И Кемп обычно не спрашивал, но сегодня девиц было целых три — а для трех двух имен маловато.
— Как вам больше нравится, сэр, — потупилась рыженькая, кутаясь с притворной скромностью в длинные свои локоны до самого округлого зада, и Кемп, запнувшись лишь на миг, сказал:
— Буду называть тебя Белла, — а сам подумал о той прекрасной девчушке, леди Арбелле. Судьба свела с ней на короткие пару часов, а забыть, ты смотри, не мог до сих пор. И добавил, зарываясь пятерней в текущее золото, пригибая голову девицы к своему паху и преисполняясь самых приятных ожиданий:
— Называйте меня Уилл, вы все, не надо тут церемоний.
Ночь выдалась черной, безлунной и беззвездной, а фонарей на Хог-Лейн не водилось отродясь. Никто больше не мог видеть его лица, никто больше не стал бы издеваться над тем, что он ведет себя неподобающе мужчине или посягает на чью-то свободу. Вне стен дома, именно дома, оставленного в такой спешке и в таком отчаянии, будто за ним гнались Эринии или дикие звери, готовые растерзать его плоть, раз души уже не было более, душу он все-таки отдал Киту, отдал — и оставил у него, не посмел забрать, уходя, можно было, наконец, не притворяться. Можно было бы стать самим собой, да вот только он теперь был никем, растеряв все, что имел, чем был за прошедшие сутки.
А значит… Значит, можно было наконец предаться своему горю и отчаянию — сполна.
И Уилл плакал, рыдал, не скрываясь больше ни от кого, размазывал соленую влагу по щекам, вдыхал судорожно длинно — и не делал вид, что это ветер или дождь. Да и в конце концов, кому какое дело, его жизнь кончена, утекла, как утекает сквозь пальцы вода или песок, и не для чего больше ни скрываться, ни притворяться, да и жить, по большому счету тоже незачем.
Он даже не гнал эту мысль от себя — такой она казалась соблазнительной. Сейчас, бредя в темноте, словно лишился зрения, он жалел только об одном: Темза, чьи темные воды бывают неумолимо притягательны для таких, как он, была за воротами, и попасть к ней можно было лишь после рассвета.
Уилл шел не разбирая дороги, то и дело проламывая лед на лужах, натыкаясь на стены, шел, пока его не окликнули:
— Эй, мистер!
Уилл оглянулся, вглядываясь в зовущую, по-прежнему непроглядную темноту, и тут же ощутил у горла холодную сталь:
— Хочешь жить — сымай серьгу, кольца и одежу, понял?

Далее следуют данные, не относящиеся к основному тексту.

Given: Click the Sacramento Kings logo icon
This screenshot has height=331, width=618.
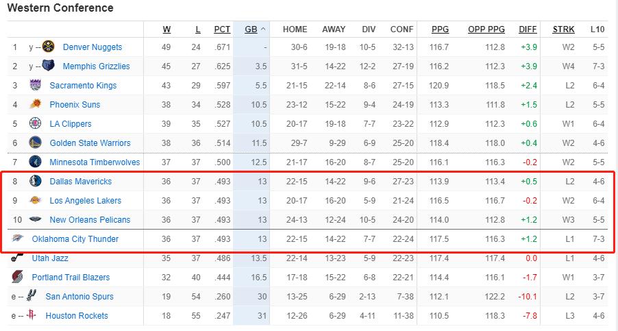Looking at the screenshot, I should (36, 85).
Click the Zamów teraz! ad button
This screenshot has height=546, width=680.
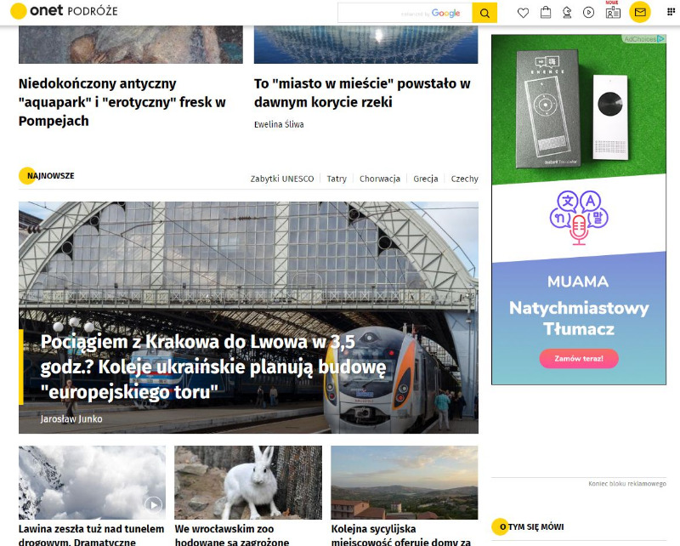[579, 359]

Кто-то ломился в дверь, как будто настали последние времена и сам ангел господень вострубил и мертвые уже восстают на последний суд, — и никак иначе. Кемп бы и не услышал, может быть, но Белла напряглась под ним, и глаза у нее стали испуганные, как у олененка. Тут и две другие девчушки встрепенулись, зачастили вразнобой:
— Слышите, Уилл, может, надо открыть?
— Нет-нет, погодите, не открывайте!
Пришлось рыкнуть на них, хоть Кемп этого и не любил, а стук продолжался, то затихая, но нарастая по новой.
— Кемп, Уилл Кемп, открой! Открой, пожалуйста! — раздалось из-за двери, и Кемп сплюнул в сердцах: ну конечно, кому бы еще пришло в голову ломиться среди ночи к четным людям, кроме как Шекспиру, будь он неладен!
— Дело должно быть очень серьезным, Шейксхрен, иначе, клянусь, я оторву тебе яйца и затолкаю прямиком в глотку! — рычал он, отпирая засовы, да так и застыл с открытым ртом.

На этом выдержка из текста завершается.